→ **Required task**
Format the material from the line containing "is (1946, 784)." through the line containing "tap(1012, 954)" as a Markdown table with the columns Row and Line. Give each line its own row number and leave out blank lines.
---------- Exercise data ----------
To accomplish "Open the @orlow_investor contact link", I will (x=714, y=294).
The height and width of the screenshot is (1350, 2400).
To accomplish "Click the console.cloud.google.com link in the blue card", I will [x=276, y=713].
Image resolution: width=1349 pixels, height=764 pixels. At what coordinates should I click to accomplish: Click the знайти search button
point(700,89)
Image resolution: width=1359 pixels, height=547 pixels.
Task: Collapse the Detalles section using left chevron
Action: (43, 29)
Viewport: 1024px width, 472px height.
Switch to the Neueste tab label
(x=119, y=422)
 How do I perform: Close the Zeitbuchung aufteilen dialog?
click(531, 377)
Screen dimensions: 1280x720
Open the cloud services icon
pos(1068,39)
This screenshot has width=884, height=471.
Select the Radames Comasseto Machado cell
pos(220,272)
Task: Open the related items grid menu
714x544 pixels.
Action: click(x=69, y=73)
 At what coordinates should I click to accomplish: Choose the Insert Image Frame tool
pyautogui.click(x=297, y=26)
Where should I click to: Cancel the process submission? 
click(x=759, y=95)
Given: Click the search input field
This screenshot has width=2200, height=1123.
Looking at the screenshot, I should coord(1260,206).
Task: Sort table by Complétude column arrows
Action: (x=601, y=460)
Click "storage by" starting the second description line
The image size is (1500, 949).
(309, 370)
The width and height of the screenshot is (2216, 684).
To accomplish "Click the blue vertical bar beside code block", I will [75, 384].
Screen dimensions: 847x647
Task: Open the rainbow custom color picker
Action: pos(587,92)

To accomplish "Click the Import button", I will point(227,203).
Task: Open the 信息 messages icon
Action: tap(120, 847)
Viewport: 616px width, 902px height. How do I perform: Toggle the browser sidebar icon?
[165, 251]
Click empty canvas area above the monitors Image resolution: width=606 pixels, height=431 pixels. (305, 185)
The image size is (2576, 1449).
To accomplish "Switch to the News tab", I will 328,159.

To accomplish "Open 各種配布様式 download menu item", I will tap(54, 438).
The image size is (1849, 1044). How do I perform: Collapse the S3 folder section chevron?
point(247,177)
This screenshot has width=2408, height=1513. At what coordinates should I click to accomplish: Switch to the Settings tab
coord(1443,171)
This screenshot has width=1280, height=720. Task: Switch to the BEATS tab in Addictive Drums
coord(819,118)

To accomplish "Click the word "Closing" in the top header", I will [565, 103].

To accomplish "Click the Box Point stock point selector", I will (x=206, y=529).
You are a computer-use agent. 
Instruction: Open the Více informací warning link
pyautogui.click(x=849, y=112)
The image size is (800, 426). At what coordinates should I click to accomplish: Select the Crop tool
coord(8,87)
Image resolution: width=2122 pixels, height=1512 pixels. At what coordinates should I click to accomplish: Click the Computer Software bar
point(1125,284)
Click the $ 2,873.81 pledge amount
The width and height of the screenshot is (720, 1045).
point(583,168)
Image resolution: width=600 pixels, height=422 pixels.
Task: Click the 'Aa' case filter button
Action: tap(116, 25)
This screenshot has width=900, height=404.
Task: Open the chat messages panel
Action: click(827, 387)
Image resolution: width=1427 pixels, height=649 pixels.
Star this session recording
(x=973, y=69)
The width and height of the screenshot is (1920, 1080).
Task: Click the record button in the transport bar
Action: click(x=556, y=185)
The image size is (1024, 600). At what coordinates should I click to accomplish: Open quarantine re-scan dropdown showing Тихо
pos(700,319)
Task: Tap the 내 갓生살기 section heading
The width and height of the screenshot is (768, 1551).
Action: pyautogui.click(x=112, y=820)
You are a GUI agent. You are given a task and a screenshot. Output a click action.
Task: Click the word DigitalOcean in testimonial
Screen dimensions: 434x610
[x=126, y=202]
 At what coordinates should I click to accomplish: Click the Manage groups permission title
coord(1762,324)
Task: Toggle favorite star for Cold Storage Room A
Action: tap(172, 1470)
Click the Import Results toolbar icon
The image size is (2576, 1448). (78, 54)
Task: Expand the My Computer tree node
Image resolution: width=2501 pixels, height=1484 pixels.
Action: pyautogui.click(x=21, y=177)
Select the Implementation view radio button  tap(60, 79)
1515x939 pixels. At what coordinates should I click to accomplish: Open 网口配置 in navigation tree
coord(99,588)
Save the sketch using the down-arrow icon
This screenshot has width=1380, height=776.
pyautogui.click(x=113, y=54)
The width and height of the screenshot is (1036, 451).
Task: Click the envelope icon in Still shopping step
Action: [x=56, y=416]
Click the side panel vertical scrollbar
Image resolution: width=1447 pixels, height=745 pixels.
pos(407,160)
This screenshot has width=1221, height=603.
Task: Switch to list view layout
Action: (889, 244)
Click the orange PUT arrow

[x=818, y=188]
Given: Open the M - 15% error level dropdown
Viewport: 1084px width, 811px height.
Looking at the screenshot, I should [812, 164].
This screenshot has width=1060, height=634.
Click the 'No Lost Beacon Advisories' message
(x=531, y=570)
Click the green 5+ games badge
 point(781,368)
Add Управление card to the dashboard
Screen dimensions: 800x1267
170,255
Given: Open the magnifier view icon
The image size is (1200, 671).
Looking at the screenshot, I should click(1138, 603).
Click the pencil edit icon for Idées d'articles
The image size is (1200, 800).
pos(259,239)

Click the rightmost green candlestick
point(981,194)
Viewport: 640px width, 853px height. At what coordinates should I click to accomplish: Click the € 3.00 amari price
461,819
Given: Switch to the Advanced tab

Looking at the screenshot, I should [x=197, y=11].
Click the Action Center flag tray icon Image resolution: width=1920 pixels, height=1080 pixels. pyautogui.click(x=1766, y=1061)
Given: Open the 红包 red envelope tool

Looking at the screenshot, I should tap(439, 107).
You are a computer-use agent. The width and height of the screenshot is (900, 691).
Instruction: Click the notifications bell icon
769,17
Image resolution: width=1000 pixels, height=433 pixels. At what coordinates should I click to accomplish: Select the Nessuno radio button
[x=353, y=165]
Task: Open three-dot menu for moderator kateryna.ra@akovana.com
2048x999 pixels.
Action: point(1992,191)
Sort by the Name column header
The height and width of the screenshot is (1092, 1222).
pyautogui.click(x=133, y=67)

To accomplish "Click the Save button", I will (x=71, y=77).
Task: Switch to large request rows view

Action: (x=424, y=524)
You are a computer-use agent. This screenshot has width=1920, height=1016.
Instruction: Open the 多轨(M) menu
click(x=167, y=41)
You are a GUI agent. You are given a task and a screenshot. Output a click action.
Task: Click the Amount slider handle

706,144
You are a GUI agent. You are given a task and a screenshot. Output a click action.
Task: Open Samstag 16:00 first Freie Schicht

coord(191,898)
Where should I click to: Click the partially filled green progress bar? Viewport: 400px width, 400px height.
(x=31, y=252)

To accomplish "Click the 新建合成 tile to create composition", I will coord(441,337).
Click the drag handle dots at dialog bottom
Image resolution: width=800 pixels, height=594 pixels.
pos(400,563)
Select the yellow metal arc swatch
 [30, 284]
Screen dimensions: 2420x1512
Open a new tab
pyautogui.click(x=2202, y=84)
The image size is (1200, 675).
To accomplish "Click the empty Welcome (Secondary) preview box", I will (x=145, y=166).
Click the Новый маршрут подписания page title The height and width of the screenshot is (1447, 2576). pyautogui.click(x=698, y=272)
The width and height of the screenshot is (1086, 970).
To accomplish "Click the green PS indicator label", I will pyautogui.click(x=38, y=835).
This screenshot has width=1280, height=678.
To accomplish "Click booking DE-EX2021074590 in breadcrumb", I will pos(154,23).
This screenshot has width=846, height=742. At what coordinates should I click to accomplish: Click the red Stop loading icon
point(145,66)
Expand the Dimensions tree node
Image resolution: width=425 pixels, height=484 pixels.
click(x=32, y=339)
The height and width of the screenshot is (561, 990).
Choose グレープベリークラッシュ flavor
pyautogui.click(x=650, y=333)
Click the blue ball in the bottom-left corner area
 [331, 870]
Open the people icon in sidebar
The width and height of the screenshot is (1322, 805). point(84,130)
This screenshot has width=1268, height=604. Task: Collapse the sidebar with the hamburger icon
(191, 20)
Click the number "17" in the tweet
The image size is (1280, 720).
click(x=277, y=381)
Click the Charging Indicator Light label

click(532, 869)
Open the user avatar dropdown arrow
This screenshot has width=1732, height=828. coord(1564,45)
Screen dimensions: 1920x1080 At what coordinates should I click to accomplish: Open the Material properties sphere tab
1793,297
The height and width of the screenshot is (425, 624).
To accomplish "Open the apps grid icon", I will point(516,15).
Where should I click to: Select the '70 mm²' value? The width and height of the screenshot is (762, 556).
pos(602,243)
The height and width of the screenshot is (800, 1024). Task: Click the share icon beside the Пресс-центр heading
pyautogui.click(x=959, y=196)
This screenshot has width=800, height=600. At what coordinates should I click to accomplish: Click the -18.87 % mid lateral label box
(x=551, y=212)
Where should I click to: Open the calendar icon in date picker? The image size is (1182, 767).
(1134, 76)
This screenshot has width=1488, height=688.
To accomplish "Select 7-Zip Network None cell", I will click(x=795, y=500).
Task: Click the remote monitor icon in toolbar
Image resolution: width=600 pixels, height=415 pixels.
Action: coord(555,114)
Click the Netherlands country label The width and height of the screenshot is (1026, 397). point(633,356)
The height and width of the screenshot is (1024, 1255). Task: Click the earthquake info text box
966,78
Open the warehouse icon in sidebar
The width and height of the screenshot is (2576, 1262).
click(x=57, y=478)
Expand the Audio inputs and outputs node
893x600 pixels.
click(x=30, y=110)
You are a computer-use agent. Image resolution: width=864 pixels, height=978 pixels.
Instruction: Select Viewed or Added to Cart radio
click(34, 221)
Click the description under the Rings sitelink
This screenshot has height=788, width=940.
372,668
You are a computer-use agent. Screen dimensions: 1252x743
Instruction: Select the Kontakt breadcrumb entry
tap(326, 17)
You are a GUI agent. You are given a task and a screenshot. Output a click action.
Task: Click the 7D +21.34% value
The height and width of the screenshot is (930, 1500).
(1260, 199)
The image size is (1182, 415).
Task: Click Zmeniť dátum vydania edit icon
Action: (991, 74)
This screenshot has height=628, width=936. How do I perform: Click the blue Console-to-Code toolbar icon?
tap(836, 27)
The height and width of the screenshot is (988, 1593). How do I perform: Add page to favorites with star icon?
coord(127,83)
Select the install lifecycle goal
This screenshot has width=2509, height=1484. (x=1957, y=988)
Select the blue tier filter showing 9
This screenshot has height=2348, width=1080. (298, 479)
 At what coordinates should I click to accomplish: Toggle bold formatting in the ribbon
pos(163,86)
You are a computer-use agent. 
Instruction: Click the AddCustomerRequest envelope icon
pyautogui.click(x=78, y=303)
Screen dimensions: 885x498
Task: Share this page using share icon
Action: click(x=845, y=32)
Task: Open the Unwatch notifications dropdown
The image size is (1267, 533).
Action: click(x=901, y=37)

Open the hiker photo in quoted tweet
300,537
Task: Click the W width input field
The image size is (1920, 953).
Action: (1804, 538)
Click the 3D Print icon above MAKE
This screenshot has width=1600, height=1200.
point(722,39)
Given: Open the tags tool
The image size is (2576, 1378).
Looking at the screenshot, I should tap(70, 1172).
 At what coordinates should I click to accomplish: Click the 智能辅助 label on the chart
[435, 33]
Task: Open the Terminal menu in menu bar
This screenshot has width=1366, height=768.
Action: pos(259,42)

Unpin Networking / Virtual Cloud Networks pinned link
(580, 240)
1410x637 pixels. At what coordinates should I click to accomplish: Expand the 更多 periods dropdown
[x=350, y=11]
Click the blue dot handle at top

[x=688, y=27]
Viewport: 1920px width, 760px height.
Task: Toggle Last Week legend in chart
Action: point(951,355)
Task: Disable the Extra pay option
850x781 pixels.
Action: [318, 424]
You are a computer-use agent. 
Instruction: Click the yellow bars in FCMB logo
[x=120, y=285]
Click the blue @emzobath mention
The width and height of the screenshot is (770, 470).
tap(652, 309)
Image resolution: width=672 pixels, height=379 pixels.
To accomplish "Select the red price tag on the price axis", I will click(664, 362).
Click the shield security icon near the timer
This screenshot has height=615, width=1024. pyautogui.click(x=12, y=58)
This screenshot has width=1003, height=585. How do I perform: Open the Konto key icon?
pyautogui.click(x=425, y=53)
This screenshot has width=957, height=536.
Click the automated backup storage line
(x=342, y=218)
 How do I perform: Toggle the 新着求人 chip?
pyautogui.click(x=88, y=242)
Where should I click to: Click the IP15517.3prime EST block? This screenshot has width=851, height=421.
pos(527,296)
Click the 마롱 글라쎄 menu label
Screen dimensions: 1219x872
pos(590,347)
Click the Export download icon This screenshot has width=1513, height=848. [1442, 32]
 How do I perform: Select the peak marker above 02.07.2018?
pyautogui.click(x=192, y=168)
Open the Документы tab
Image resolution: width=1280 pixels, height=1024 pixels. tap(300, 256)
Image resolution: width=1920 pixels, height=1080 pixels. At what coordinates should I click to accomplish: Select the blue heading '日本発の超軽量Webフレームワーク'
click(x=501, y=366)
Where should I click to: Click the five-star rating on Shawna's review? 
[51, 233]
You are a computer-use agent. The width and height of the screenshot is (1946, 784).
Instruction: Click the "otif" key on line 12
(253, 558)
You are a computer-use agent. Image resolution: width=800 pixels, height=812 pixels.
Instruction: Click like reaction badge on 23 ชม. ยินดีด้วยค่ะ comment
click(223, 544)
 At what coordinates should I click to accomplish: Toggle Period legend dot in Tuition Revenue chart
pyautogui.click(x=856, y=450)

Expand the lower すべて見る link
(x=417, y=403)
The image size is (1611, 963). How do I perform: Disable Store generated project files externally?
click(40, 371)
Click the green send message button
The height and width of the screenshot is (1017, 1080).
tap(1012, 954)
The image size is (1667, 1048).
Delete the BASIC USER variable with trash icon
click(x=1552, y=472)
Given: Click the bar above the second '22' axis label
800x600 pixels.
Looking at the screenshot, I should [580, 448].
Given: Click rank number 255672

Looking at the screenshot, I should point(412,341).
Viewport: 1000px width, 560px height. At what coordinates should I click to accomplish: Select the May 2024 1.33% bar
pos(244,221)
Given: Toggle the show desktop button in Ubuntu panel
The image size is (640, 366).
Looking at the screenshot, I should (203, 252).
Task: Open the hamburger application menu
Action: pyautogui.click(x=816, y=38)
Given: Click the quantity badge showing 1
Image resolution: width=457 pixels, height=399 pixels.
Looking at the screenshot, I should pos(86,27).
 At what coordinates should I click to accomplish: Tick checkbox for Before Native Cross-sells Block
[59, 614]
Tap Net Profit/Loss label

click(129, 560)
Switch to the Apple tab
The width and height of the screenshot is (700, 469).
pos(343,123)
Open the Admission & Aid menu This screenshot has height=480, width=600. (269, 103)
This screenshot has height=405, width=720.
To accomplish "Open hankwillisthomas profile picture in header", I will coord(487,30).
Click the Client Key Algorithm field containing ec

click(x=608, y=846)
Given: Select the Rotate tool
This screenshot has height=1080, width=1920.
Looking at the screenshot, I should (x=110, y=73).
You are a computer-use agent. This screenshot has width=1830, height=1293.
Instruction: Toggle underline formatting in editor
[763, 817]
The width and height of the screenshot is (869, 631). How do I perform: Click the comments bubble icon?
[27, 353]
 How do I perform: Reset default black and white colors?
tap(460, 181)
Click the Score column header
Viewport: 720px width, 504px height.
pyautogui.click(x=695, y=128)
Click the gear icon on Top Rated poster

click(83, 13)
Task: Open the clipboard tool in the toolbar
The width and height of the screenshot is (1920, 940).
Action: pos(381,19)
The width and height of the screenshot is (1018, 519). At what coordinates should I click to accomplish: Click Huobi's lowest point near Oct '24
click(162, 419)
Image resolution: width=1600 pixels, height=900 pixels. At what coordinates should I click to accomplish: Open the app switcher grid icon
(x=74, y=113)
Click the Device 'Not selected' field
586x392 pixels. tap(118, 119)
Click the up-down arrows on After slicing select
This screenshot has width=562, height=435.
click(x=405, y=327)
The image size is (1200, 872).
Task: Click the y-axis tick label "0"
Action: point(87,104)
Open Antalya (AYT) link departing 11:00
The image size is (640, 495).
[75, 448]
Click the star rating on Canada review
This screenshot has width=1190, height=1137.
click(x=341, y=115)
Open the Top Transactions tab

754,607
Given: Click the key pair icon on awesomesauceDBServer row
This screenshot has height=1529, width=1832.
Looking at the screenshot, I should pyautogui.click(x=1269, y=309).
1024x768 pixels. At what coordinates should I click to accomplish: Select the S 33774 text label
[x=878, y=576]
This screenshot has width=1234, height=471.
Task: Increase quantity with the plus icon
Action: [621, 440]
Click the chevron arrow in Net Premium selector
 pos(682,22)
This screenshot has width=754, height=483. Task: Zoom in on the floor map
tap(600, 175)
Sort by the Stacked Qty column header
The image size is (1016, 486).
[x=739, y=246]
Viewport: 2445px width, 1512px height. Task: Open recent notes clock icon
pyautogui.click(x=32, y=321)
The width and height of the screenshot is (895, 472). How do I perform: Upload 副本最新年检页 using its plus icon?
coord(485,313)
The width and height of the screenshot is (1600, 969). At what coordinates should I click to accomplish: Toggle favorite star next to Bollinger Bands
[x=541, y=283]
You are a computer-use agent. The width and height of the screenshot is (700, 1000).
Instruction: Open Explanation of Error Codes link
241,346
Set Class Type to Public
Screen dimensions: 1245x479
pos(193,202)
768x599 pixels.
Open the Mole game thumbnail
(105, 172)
----------
→ **Task answer**
| Row | Line |
|---|---|
| 1 | You are a computer-use agent. The width and height of the screenshot is (1946, 784). |
| 2 | Instruction: Click the "otif" key on line 12 |
| 3 | (253, 558) |
| 4 | You are a computer-use agent. Image resolution: width=800 pixels, height=812 pixels. |
| 5 | Instruction: Click like reaction badge on 23 ชม. ยินดีด้วยค่ะ comment |
| 6 | click(223, 544) |
| 7 |  At what coordinates should I click to accomplish: Toggle Period legend dot in Tuition Revenue chart |
| 8 | pyautogui.click(x=856, y=450) |
| 9 | Expand the lower すべて見る link |
| 10 | (x=417, y=403) |
| 11 | The image size is (1611, 963). How do I perform: Disable Store generated project files externally? |
| 12 | click(40, 371) |
| 13 | Click the green send message button |
| 14 | The height and width of the screenshot is (1017, 1080). |
| 15 | tap(1012, 954) |